Еще с каким удовольствием — не передать.
— А если все-таки передумаешь насчет забега, я тебе одолжу свой парик! — кричит мне вслед Эдам.
Я с улыбкой качаю головой. Ноги отказываются уводить меня от него.
Флис и Дженни обещали молчать, хотя я их здорово напугала, когда не выдержала и разревелась над клавиатурой.
— Мисс? Что с вами, мисс?
Я подняла голову. Девчонки топтались у двери, горя желанием поскорее удрать, пока их не застукали. Им еще и сочинение сдавать.
— Ничего, идите. — Я благодарно кивнула, и они убежали.
А я осталась рыдать над столом. После только что увиденного тоска превратила меня в тряпичную куклу.
Когда Дженни очухалась от восторга, в который ее повергли цветы, присланные виртуальным приятелем, она занялась нужными мне поисками в «Afterlife». В результатах поиска оказалось восемь Джозефин Кеннеди — не такое уж редкое имя. Та, которую я искала, была третьей в списке.
— Вот! — выдохнула я. Пораженная непривычными чертами, я не могла отвести глаз от крошечной фотографии. Под именем значилось: место жительства — Портисхед. Сердце помчалось галопом, замерло, снова понеслось: сейчас я загляну в ее далекий мир.

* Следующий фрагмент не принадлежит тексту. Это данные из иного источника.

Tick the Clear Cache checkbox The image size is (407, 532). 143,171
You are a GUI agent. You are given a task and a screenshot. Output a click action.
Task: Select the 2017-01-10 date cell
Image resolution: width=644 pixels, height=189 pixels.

Дженни кликнула мышкой на имени.
— Она почти две недели не выходила в сеть.
— Откуда ты знаешь? — Я вцепилась в край стола. Весточка. Уже больше, чем я ожидала.
— Здесь значится, смотрите. — Дженни покрутила курсором по панели информации. — Последний вход в систему 10 октября.
Теперь я знаю, что Джозефина Кеннеди делала 10 октября. Так просто, но я пришла в восторг.
— А это что значит? — спросила я. Мне хотелось еще. Рядом с ее именем выстроилось в ряд несколько иконок.
Флис и Дженни переглянулись, вздохнули.
— Это относится к игре. Краткие данные о том, как она играет, что делает. — Девчонки наслаждались собственным превосходством.
— Вот это сердечко означает, что она ищет любовь, — ухмыльнулась Флис.
— Правда? А это что?
— А это — что засекретилась. Если вас нет в списке ее друзей, вы не сможете прийти к ней в гости.
— И что нужно сделать, чтобы попасть в список ее друзей? Зарегистрироваться и стать участником игры, так?
Дженни кидает взгляд на часы, потом на дверь.
— Так.
Я уже было решила прекратить расспросы и поблагодарить девочек за то, что дали хоть одним глазком заглянуть в эту неведомую жизнь, когда иконка Джозефины Кеннеди вспыхнула и под ее именем замигало зеленым неоном: «в сети».